Ecco allora che Theo Hernández e Rafael Leão, la catena di sinistra tra i principali artefici del campionato vinto e della semifinale di Champions League, decidono di giocare a intermittenza, forse delusi dalla mancata cessione in Premier o Liga. Ma i due top player (in fieri?) sono solo l’aspetto più evidente del malessere generale, nascosto a malapena dal lancio di qualche milanfuturista: la contestazione interna si allarga alle curve, e coinvolge anche il non-dirigente Zlatan Ibrahimovic, talmente schiavo del suo personaggio da pensare di essere un parafulmine.
Il campo certo non aiuta: è un caso se Ruben Loftus-Cheek diventa l’ombra del giocatore imperioso di dodici mesi fa (allo stesso modo, Douglas Luiz nella Juventus)? O se Emerson Royal fa rimpiangere l’ultima bandiera Davide Calabria, Álvaro Morata si snatura nella trequarti, la coppia centrale di difesa cambia vorticosamente per l’incongruenza di due “piedi” mancini…
E Fonseca cosa fa? Depaupera il valore mercantile dei pezzi pregiati, insiste con il monoschema quando vengono meno gli interpreti, ne copre il buco schierando il pur bravo Mattia Liberali senza alcuna gradualità d’esordio. Soluzioni alternative, per quanto scontate come il 4-3-3? Niente.

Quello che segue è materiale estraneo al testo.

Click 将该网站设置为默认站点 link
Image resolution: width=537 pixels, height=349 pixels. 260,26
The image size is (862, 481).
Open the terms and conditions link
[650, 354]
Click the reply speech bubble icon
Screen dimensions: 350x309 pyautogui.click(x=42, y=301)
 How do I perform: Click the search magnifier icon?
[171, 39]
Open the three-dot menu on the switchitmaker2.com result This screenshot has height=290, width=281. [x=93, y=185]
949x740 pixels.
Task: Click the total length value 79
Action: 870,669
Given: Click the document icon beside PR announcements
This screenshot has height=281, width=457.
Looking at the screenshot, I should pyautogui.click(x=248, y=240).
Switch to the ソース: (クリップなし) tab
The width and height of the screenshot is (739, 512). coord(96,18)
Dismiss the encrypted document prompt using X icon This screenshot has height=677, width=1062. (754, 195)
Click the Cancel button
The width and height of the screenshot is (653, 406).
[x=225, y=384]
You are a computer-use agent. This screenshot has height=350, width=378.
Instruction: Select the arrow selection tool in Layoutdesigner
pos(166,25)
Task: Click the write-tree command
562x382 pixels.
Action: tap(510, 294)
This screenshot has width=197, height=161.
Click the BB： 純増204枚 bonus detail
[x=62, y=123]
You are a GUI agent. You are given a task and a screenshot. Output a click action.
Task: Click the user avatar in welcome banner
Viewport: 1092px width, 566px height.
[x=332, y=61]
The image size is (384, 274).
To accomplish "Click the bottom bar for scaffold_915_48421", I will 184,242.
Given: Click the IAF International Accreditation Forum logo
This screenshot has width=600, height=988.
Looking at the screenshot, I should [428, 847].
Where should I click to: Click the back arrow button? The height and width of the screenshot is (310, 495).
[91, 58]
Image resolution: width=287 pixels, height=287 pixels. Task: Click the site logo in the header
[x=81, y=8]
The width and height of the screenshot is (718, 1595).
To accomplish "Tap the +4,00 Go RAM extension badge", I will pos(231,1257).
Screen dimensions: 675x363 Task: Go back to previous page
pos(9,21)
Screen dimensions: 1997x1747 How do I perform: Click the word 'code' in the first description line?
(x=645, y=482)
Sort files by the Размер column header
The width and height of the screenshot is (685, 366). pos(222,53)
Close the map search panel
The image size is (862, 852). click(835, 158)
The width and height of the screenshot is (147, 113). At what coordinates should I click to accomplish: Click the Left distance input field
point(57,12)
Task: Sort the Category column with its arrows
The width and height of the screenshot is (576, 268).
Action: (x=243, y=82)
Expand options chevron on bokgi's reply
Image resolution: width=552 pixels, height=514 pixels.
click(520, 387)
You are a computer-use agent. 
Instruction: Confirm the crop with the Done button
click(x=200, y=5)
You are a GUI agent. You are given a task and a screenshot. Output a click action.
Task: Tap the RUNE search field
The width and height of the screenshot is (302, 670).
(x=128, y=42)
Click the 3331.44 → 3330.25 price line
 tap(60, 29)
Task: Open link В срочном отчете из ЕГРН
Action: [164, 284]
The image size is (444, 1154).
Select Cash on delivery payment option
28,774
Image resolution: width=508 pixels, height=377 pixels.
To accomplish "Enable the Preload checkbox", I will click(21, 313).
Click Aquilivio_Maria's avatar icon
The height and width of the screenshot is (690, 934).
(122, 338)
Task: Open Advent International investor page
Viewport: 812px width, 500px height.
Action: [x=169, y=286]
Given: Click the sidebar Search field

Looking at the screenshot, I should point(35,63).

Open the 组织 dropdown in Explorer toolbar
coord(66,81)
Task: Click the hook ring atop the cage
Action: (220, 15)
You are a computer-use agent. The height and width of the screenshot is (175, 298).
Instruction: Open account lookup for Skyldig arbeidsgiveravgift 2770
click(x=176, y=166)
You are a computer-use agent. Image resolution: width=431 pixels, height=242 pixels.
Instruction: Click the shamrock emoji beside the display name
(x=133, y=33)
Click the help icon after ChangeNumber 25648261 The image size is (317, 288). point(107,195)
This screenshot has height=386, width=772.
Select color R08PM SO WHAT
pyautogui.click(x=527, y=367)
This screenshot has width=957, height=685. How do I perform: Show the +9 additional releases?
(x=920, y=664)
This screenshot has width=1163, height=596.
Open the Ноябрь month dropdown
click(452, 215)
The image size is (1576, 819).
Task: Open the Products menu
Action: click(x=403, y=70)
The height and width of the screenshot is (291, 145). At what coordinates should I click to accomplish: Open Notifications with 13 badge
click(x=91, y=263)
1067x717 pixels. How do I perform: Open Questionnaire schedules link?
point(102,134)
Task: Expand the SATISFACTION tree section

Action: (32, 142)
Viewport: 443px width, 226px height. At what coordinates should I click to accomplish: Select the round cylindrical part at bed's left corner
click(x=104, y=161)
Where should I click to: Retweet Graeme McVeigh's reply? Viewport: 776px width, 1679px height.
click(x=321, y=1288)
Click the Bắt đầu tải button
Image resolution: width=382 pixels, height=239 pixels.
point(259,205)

Zero identità, schemi, motivazioni. Nessuno pare sapere cosa fare in campo, si improvvisa a soggetto. Solo Tijjani Reijnders è all’altezza del momento e della storia. La montagna dell’ego partorisce il topolino del gioco, alla voce José Mourinho: che sia l’aria vicina a Setúbal? Media e tifoseria però plaudono alla risoluzione dell’uomo tutto d’un pezzo (lo avesso fatto Eusebio di Francesco sarebbe stato crocifisso), ma il Genoa non soffre più di tanto, solo punture di spillo.
Ci prova l’altro baby Francesco Camarda, entrato a sostituire lo spaesato Liberali in una sostituzione che viene dritta dal 2029. La Fonsecajugend incute tenerezza, nella serata della festa per i 125 anni e della maglia naturale: quanto stride l’assenza ostentata di Paolo Maldini, papà di Daniel e più grande difensore di sempre, incidentalmente artefice dell’ultimo mercato fruttuoso. Povero Diavolo, ti serve davvero quello che stai vivendo? Se la risposta è no, sai quali regali devi farti per Natale.